_TASKS FOR THIS EXERCISE_
1. In the passage on selling a company during a recession, update the part that opens with the words containing "Bottom line: Unless" and closes with "obtain your price.", replacing "sit tight" with "hold firm".
2. According to the passage on selling a company during a recession, how many deals were consummated during the 1991–92 recession, and on what terms?

━━━━━ DOCUMENT SEGMENT ━━━━━

Acquirers do not reduce their acquisitive drive during a recession, and, in fact, many will use the downturn as leverage to gain the terms to their benefit. Unfortunately, most selling owners concede to the demands of these acquirers, and accept the premise that the acquirer must be protected against an earnings shortfall during the downturn without demanding that they receive additional value for the increased earnings that will ensue when economic conditions improve—forgetting that middle market deal pricing should be a predictive indicator.

Experience, again, indicates, that this leveraging strategy will falter with a hard stand by the seller. During the downturn of 2001–02, for example, I did not discount the price of any selling client and managed to consummate three deals at strong prices. During the 18-month period of the significant recession of 1991–92, I consummated six deals at premium prices and for 100% cash. The key is defending your position as a seller and negotiating from a strength.

Bottom line: Unless personal needs and considerations overwhelmingly dictate otherwise, never sell until a premium price is offered. There should be no deviation from this rule in otherwise difficult economic conditions. You only sell your company once; if there is initial price resistance from acquirers, sit tight. If your advisor knows value and has properly established the premium price, you will eventually obtain your price.

Patience and Progression

Except for companies in industries with major structural problems (such as home building) or firms with company-specific problems such as a significant weakness in its long-term business fundamentals, there is no reason for a company not to proceed to the market during a recession. And, if you are not successful in consummating a sale during the recession, there are still numerous benefits from having gone to the market at that time. Once you start the sale process, the acquirers that are initially contacted will be aware that you are interested in selling your company at a premium price. Even if they reject the acquisition, they will now be aware that your company can be acquired. Correspondingly, if their needs change and they later perceive your company as an opportunistic way to grow, they will be able to quickly make contact with you.

━━━━━ INFORMATION PROVIDED ━━━━━

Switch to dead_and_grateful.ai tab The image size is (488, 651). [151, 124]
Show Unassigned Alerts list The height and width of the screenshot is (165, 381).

━━━━━

_ANSWERS BELOW_
1.
Bottom line: Unless personal needs and considerations overwhelmingly dictate otherwise, never sell until a premium price is offered. There should be no deviation from this rule in otherwise difficult economic conditions. You only sell your company once; if there is initial price resistance from acquirers, hold firm. If your advisor knows value and has properly established the premium price, you will eventually obtain your price.

2. Six deals, at premium prices and for 100% cash.